What This Means for You
You don’t need to be Warren Buffett to think like him. Start with the 90/10 rule. Buy an S&P 500 index fund. Set up automatic investments. Ignore the headlines. Let your money compound. If you’re bold? Put 5% into a company you truly understand — one with steady earnings, low debt, and a product people keep buying. Coca-Cola. American Express. Maybe even Kraft Heinz — Buffett’s top dividend stock as of April 2025. And if the market crashes? Don’t sell. Don’t check your balance every day. Remember: Buffett lost money in the early years too. But he didn’t quit. And neither should you.Frequently Asked Questions
Why does Warren Buffett recommend index funds for average investors?
Buffett believes most people lack the time, expertise, or emotional discipline to pick individual stocks.

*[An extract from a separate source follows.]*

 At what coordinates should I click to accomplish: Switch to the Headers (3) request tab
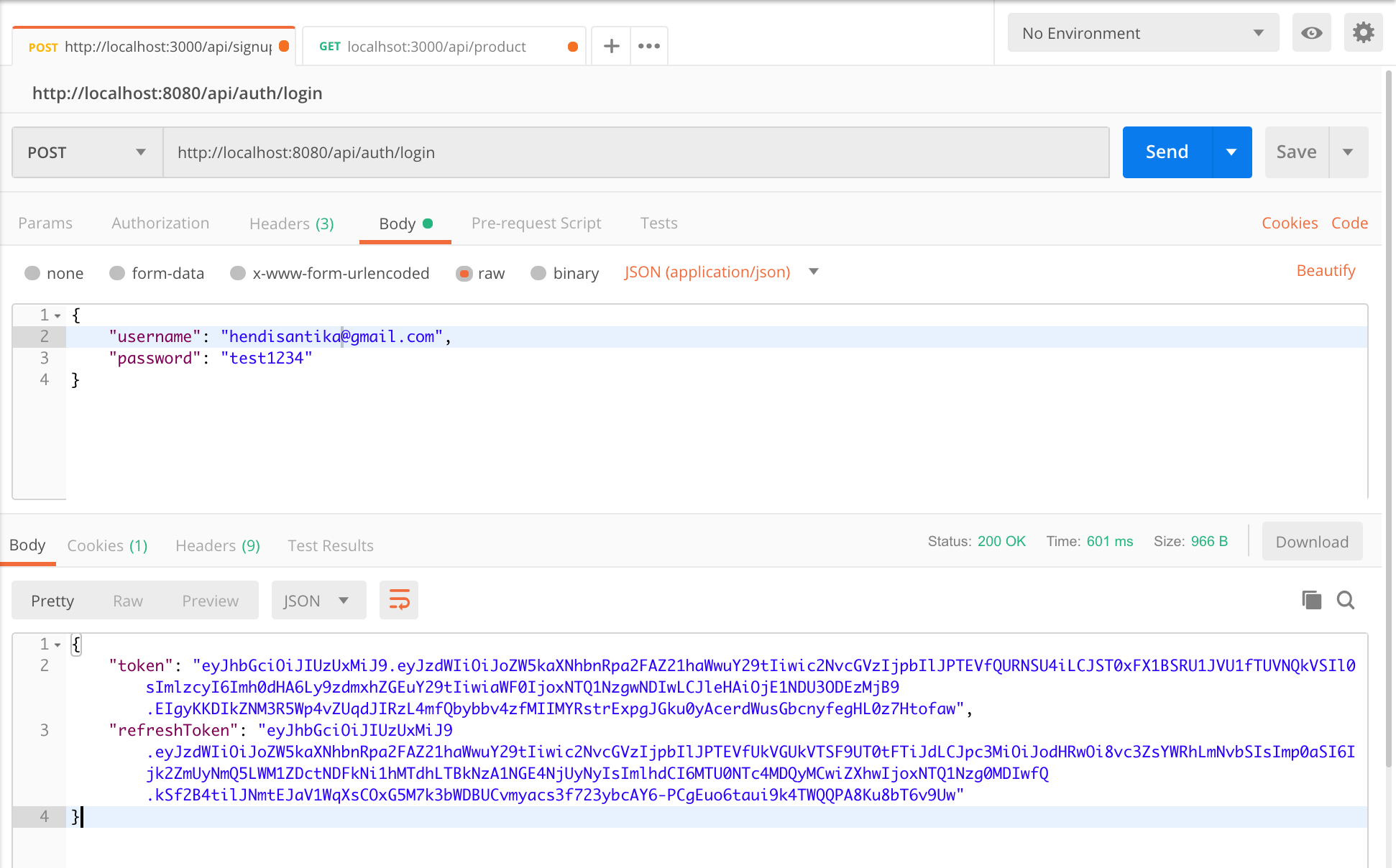[291, 223]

Index funds, like the S&P 500, offer instant diversification and historically deliver 10% annual returns. By automating investments and ignoring market noise, even "know-nothing" investors consistently beat professional fund managers over time.
What makes Berkshire Hathaway’s investment strategy different from hedge funds?
Unlike hedge funds that trade frequently and bet on short-term movements, Berkshire buys entire businesses — or large stakes — and holds them for decades. It avoids leverage, doesn’t chase trends, and waits for undervalued opportunities. Its cash reserves act as a buffer during downturns, letting it buy when others are forced to sell.
Why hasn’t Berkshire Hathaway ever paid a dividend?
Buffett believes the company can generate higher returns by reinvesting earnings into acquisitions and stock buybacks than shareholders could achieve on their own. Since 1965, Berkshire’s stock price has appreciated over 3.6 million percent — far exceeding what dividends alone could deliver, even with reinvestment.
How will Gregory Abel’s leadership differ from Buffett’s?
Abel won’t change the core strategy — he’s been implementing it for years. But he’s less media-savvy and won’t be the public face of Berkshire. He’s more operational, focusing on execution rather than storytelling. Investors should expect continuity: cash reserves, disciplined buying, and no dividends — just quieter, steadier leadership.
Is now a good time to invest like Buffett?
Yes — especially if you’re nervous. Buffett thrives in uncertainty. His top holdings are stable, dividend-paying giants with pricing power. If you’re unsure, start with an S&P 500 fund and add $50 a month. Over time, that habit beats timing the market. The best time to invest was 20 years ago. The second-best time is today.
What’s the biggest mistake average investors make when markets get volatile?
They panic and sell. Between 2000 and 2025, investors who bailed out during downturns lost an average of 30% more than those who held steady. Buffett’s advice isn’t just about picking stocks — it’s about controlling your emotions. The market isn’t your enemy. Your fear is.